I’m done talking about RSS (originally RDF Site Summary, then Rich Site Summary, then Really Simple Syndication – gopod only knows what it stands for now). It’s been made clear to me that my interlocution in the increasingly unhelpful RSS debates is unwelcome, and I’ve started tasting bile and feeling the urge to utter “a pox on (all) your houses.”
I generally don’t cast aspersions on the integrity of virtual strangers, for who am I to get inside their heads and explain their motivations? I expect the same courtesy in response – the respect that comes from assuming that my own comments are true expressions of my own reactions, thoughts, feelings, and interpretations.
I don’t believe I have anything to contribute to the RSS debate, and I don’t believe it will ever be resolved.
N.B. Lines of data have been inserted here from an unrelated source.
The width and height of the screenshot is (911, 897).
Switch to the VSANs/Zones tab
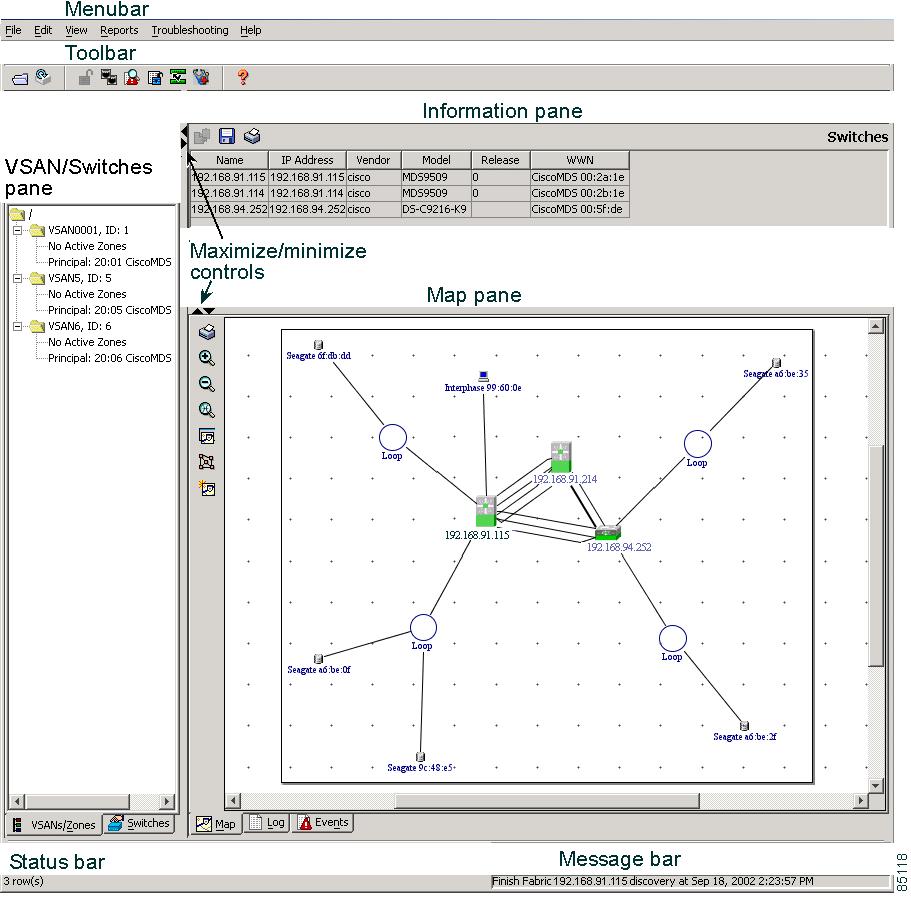(x=54, y=825)
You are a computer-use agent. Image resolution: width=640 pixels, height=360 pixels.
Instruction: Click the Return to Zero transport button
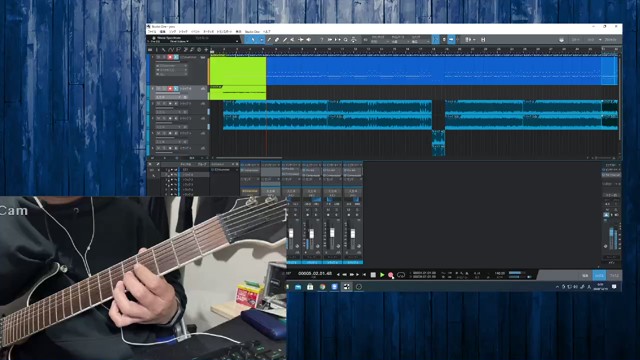pyautogui.click(x=364, y=275)
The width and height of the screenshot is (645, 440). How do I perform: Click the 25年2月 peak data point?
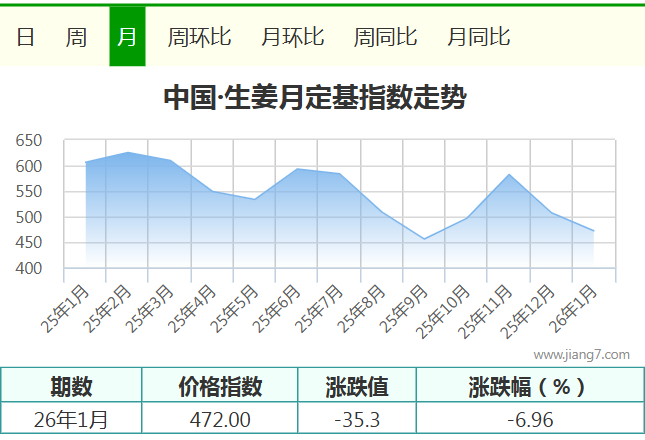tap(128, 153)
I do think that the many flavors of RSS have a head start over any potential new vendor-neutral format (for all of the pertinent aspects of weblogging) that may arise, but I feel that the effort is worth the while, sysiphean as it may turn out to be, and I’d like to put my shoulder under that rock along with the others trying to work out a roadmap forward, built on learning the lessons of the past.
This means I will try to contribute to the “what is a weblog?” discussion and to the Wiki Sam Ruby is hosting, as soon as I have anything of value to contribute. I’ll also do what I can do to support and adopt the format the emerges, if at all possible. Of course I’ll continue to have RSS feeds for my various sites, as long as necessary.
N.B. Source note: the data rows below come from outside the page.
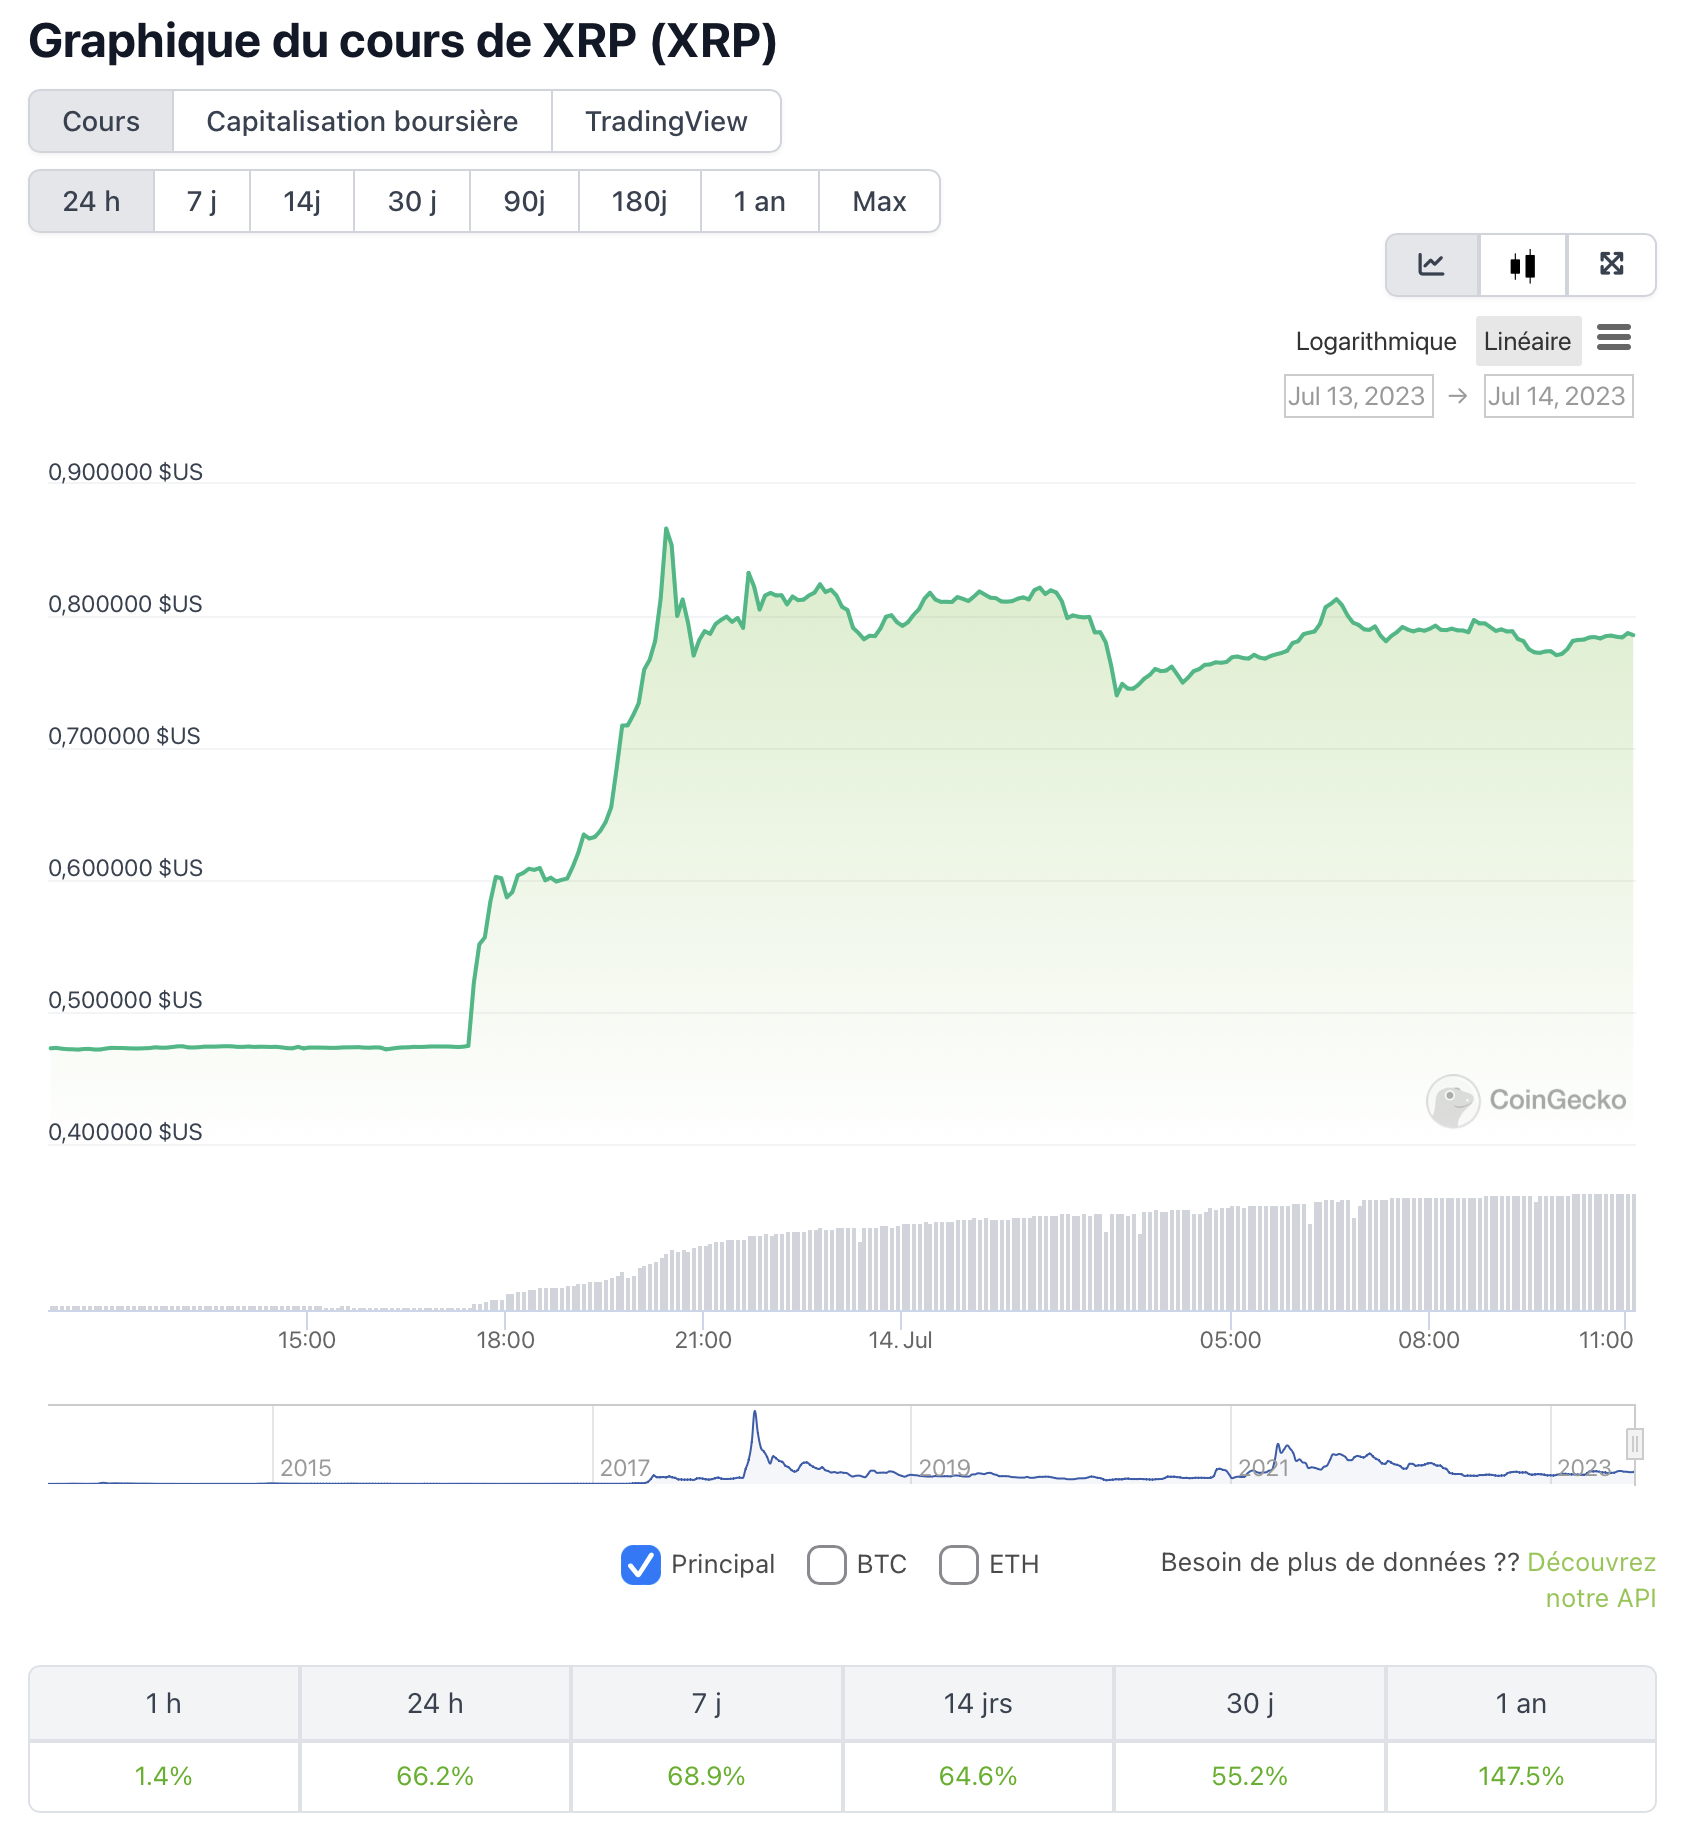Screen dimensions: 1683x1841
Task: Switch to candlestick chart icon
Action: [1522, 265]
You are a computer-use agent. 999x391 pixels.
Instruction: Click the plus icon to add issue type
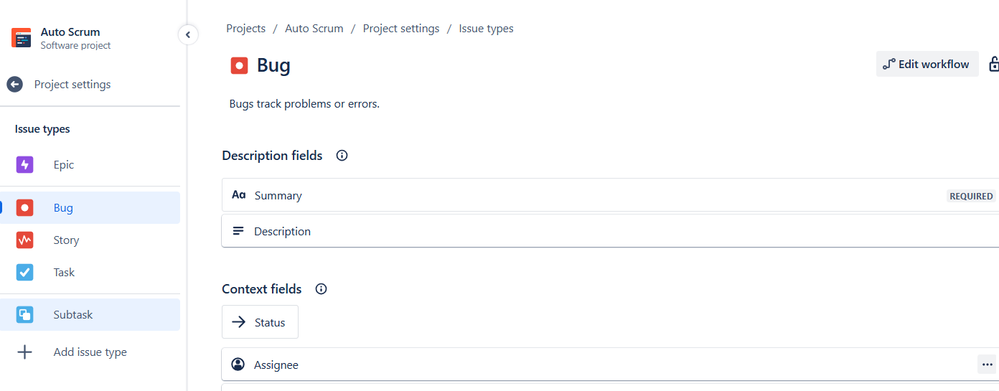click(x=25, y=352)
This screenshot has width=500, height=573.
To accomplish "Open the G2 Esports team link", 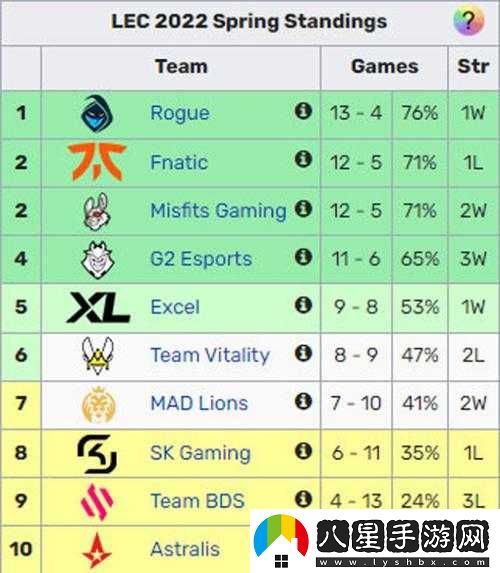I will coord(201,259).
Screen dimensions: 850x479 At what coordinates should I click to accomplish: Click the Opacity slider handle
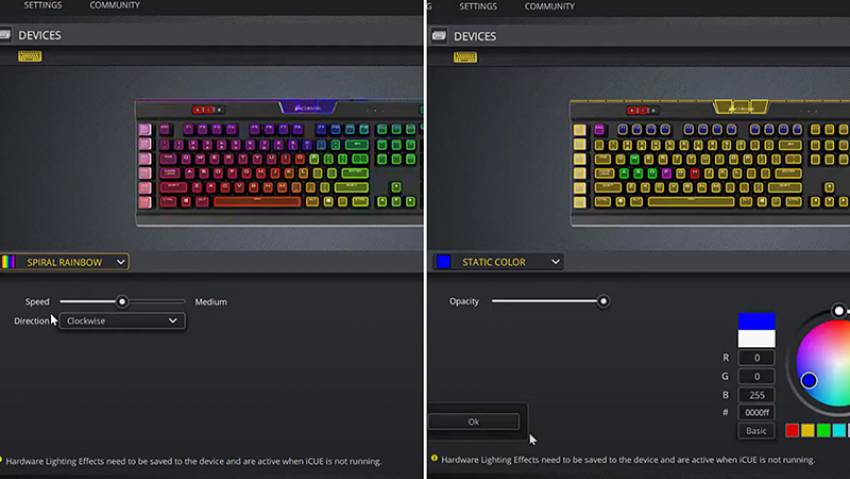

The best outcome, as I see it, of this new effort, would be a single conceptual model that – by underlying a common syndication, archiving, and editing format – would deliver the holy grail of weblog interoperability: seamless migration from one vendor’s tool to another.
Since that has been one of my issues all along (I believe one of my first posts to RFB spoke about the importance of interop in this area), I think I’ll start experimenting with a project I’ve put off for a long time, given the difficulties. I will attempt to migrate all of my blogs from their current applications to different ones, to document the difficulties in doing so and to clarify my ideas of how migrationg should work. Naturally, I’ll report on my progress and setbacks in this space.